■ Supplied text:
******************************

The epigram’s reference is to the German poet Hans Magnus Enzensberger who, writing in the decades immediately after the World War II, rebuked any inward turning as a sign of the conditions that led to the rise of Nazism and the persistence of the underlying prewar conditions after the war. Donald Justice adopts the severe tone of Enzensberger’s poetry to warn of history’s lessons.
The title suggests a proposal for a textbook, course of study, curricula, or anthology to introduce a beginning reader into something beyond literature, as the ominous opening couplet suggests: “Don’t bother with odes, my son./ Timetables are more precise.” This opening couplet establishes an ironic tone that implicitly condemns those who believe in timetables rather than odes or those who put more value in precision than what may be discovered in odes or poetry. The poem is composed as a list of warnings and bits of advice administered with a certain amount of ironic self-appraisal: “Learn to be anonymous,/ Learn more than I did: to change/ Your identification.” The enjambment of these lines suggests a self-directed sarcasm, for it is not simply the ability “to change” that is advised, but more specifically “identification” is suspect. The speaker suggests that change might be politically convenient or self-serving, and he sarcastically provides advice on how to survive in times of political crisis. The speaker ironically recommends that anonymity is best, that timetables and not odes are more suitable since they are more precise, encyclicals are good tinder, and manifestoes are “handy/ For wrapping up the butter/ And salt given to victims.” All this is offered as a condemnation of the listener or reader who has compromised himself or herself morally or ethically.

******************************

■ Available data:

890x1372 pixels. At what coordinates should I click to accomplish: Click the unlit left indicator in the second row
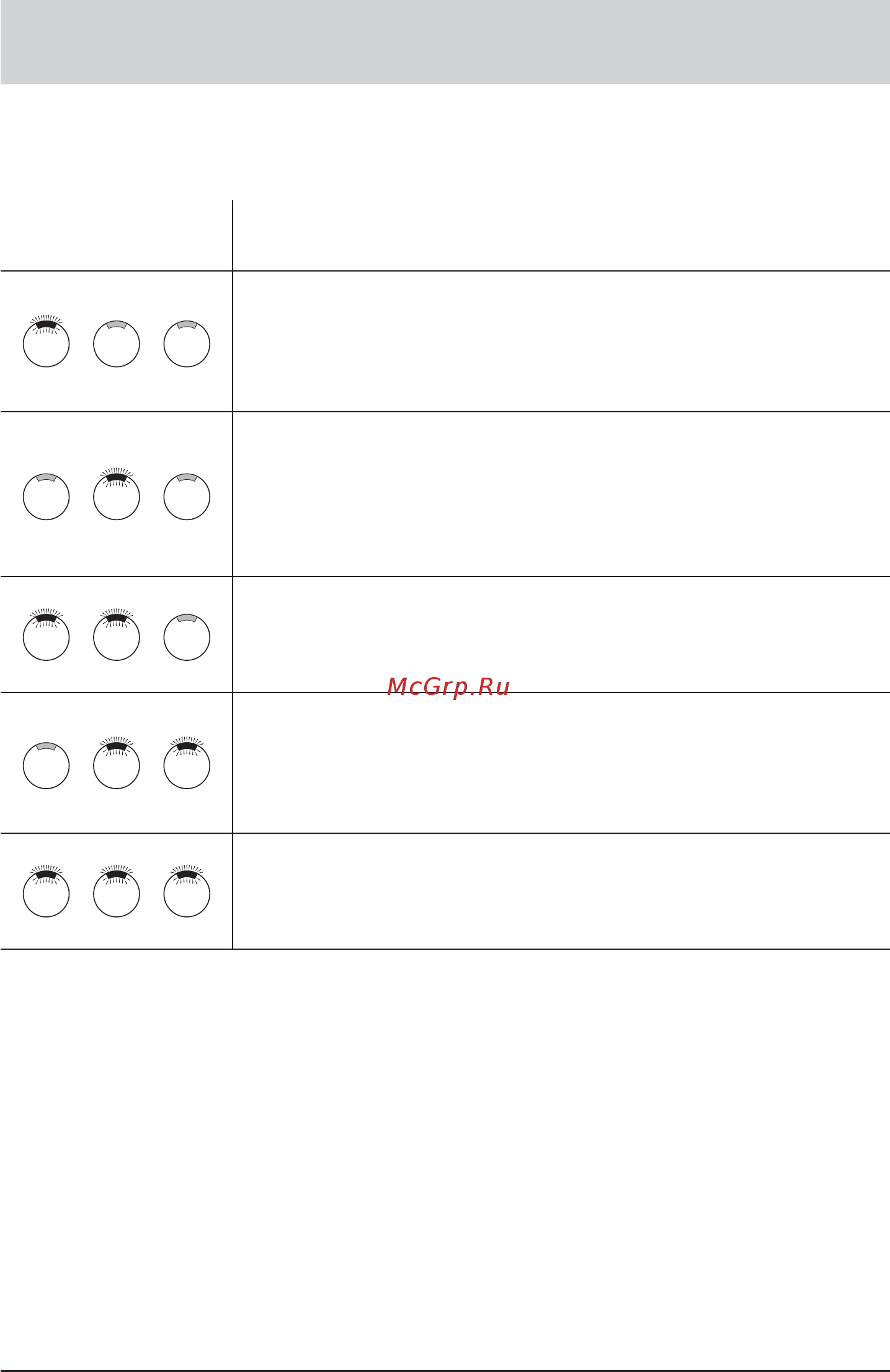(46, 497)
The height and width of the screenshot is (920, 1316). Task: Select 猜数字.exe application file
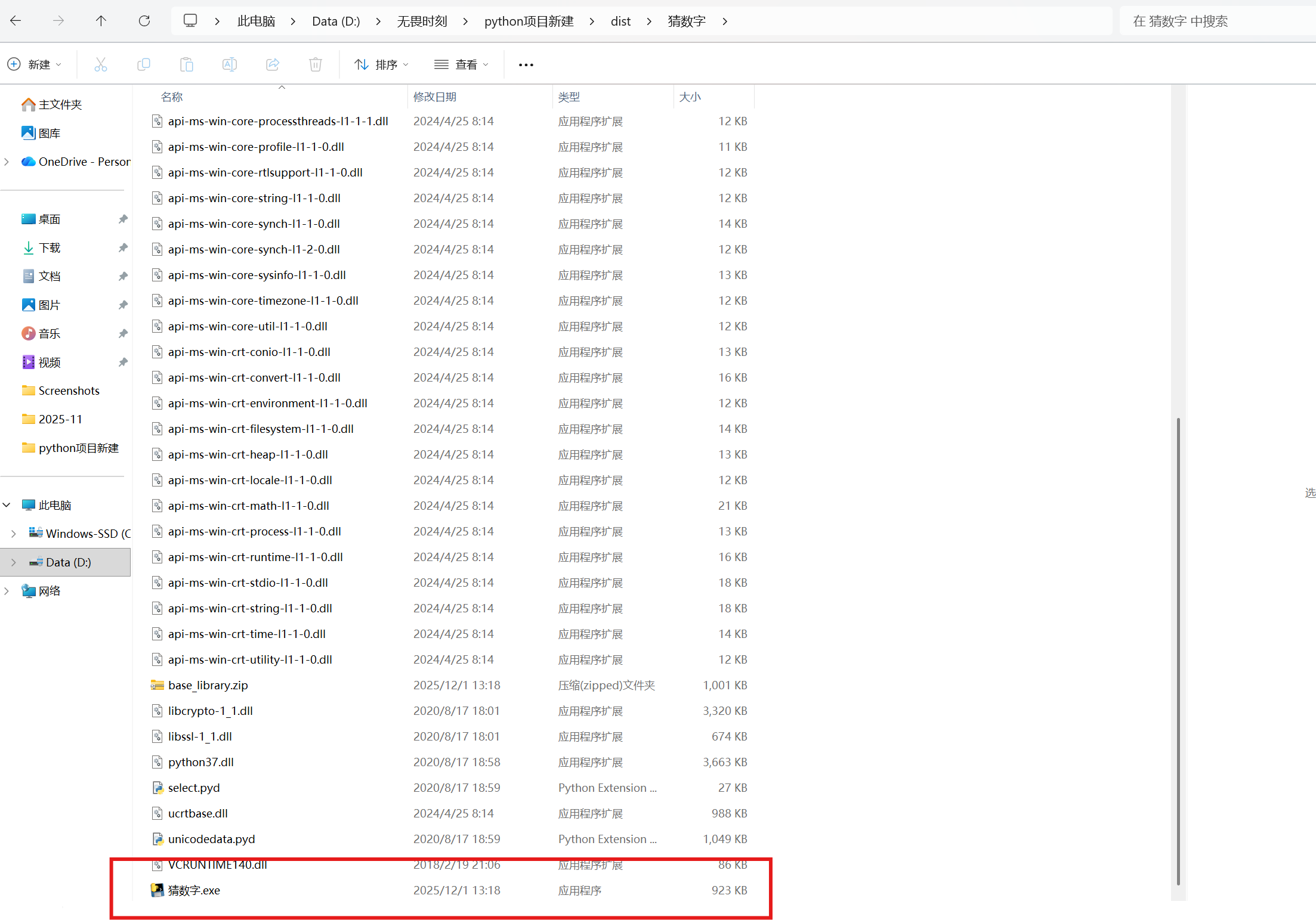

******************************

■ Instructions for the task:
Please return the commentary on the Donald Justice poem word for word, from start to finish.

■ The result:
The epigram’s reference is to the German poet Hans Magnus Enzensberger who, writing in the decades immediately after the World War II, rebuked any inward turning as a sign of the conditions that led to the rise of Nazism and the persistence of the underlying prewar conditions after the war. Donald Justice adopts the severe tone of Enzensberger’s poetry to warn of history’s lessons.
The title suggests a proposal for a textbook, course of study, curricula, or anthology to introduce a beginning reader into something beyond literature, as the ominous opening couplet suggests: “Don’t bother with odes, my son./ Timetables are more precise.” This opening couplet establishes an ironic tone that implicitly condemns those who believe in timetables rather than odes or those who put more value in precision than what may be discovered in odes or poetry. The poem is composed as a list of warnings and bits of advice administered with a certain amount of ironic self-appraisal: “Learn to be anonymous,/ Learn more than I did: to change/ Your identification.” The enjambment of these lines suggests a self-directed sarcasm, for it is not simply the ability “to change” that is advised, but more specifically “identification” is suspect. The speaker suggests that change might be politically convenient or self-serving, and he sarcastically provides advice on how to survive in times of political crisis. The speaker ironically recommends that anonymity is best, that timetables and not odes are more suitable since they are more precise, encyclicals are good tinder, and manifestoes are “handy/ For wrapping up the butter/ And salt given to victims.” All this is offered as a condemnation of the listener or reader who has compromised himself or herself morally or ethically.